___ Data excerpts ___
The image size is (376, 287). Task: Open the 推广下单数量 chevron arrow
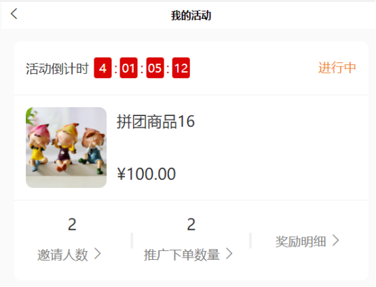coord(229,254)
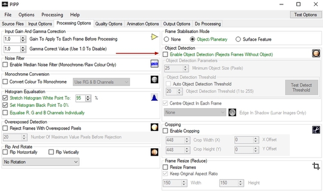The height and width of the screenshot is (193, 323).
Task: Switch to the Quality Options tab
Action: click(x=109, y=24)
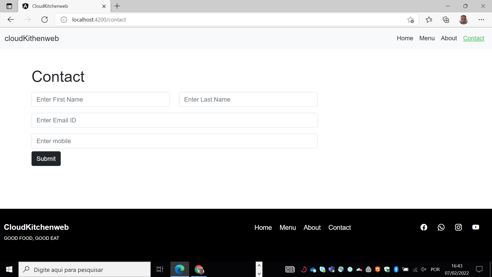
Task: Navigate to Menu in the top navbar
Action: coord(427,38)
___
→ **What to do**
How many lines in the records above contain the string "Task"? Reply with the number only.

→ **Finished exercise**
3